SVP has also done commentary work for the game Aqua Teen Hunger Force Zombie Ninja Pro-AM.
SVP's Personal Life
Otis the Dog never left my side as we packed up. Time to say so long to Connecticut. Came here solo for the job and am leaving with my wonderful family to take the show home. In a shocking development, it?s been emotional. So grateful for it all.
DMV, your boy is on the way. pic.twitter.com/sYXUXIazUS
— Scott Van Pelt (@notthefakeSVP) August 13, 2020
Scott Van Pelt, born in 1966, is the son of Sam Van Pelt and Cathie Mathis. His father, Sam, passed away when Scott was in his early 20s and just beginning his career in sportscasting.
Van Pelt was born in Brookeville, Maryland and grew up in the greater Washington D.C. area. He attended Flower Valley Elementary School in Rockville, MD. SVP went to Sherwood High School and later graduated from the University of Maryland in 1988.
Scott Van Pelt married his wife Stephanie Van Pelt in 2011. The couple have two children, daughter Lila Catherine, born in 2012, and son Sam, born in 2016.
From my little girl to Stuart?s two angels ?@TaeAndSyd? Lila is always happy to have scoops.
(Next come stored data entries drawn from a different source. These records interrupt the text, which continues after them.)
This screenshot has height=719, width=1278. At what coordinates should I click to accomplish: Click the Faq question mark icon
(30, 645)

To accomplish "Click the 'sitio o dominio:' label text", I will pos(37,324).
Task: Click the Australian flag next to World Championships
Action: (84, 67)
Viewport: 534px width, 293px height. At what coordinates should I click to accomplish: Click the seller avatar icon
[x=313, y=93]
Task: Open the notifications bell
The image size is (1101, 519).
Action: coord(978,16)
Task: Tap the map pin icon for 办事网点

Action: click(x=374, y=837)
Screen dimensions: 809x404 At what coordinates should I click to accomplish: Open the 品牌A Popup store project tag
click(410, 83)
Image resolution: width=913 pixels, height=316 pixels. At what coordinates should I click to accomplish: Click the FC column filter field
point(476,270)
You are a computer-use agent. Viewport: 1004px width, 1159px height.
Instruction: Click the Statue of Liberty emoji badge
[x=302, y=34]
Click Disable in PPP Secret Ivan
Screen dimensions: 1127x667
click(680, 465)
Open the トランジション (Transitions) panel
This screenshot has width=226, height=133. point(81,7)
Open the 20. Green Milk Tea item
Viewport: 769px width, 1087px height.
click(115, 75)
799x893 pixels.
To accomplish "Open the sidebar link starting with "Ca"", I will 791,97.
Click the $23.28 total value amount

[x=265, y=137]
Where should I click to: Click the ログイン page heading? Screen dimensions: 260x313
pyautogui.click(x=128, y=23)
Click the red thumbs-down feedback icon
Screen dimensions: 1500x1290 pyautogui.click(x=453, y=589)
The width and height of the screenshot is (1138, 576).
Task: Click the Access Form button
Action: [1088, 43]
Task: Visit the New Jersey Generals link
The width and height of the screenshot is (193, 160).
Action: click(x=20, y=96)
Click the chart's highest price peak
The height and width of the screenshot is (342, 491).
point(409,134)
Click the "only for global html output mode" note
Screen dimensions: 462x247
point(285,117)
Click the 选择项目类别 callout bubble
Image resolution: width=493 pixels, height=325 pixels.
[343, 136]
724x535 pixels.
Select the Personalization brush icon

Today they will be for your dad on his birthday. pic.twitter.com/xm8SG1AV5N
— Scott Van Pelt (@notthefakeSVP) July 19, 2020
ESPN's prominent personality and studio host doesn't frequent Instagram. His preferred social media platform is Twitter, where he boasts over two million followers.
Scott Van Pelt Net Worth
Being one of the faces of ESPN is hard work, but it certainly pays well. According to Celebrity Net Worth, through his role at ESPN, SVP pockets an annual salary of $4 million. His estimated net worth sits at a reported $20 million.
SVP lives in a beautiful mansion in Bethesda, Maryland which is reported to be worth $4.25 million. When the network granted his wish to shoot the midnight edition of SportsCenter from Washington D.C., Van Pelt sold his Connecticut home for $3 million.
While typically sports fans think athletes are the ones bringing in big paychecks from sports events, guys like Stephen A. Smith and Scott Van Pelt are living proof that a career in sportscasting in the United States can prove just as lucrative.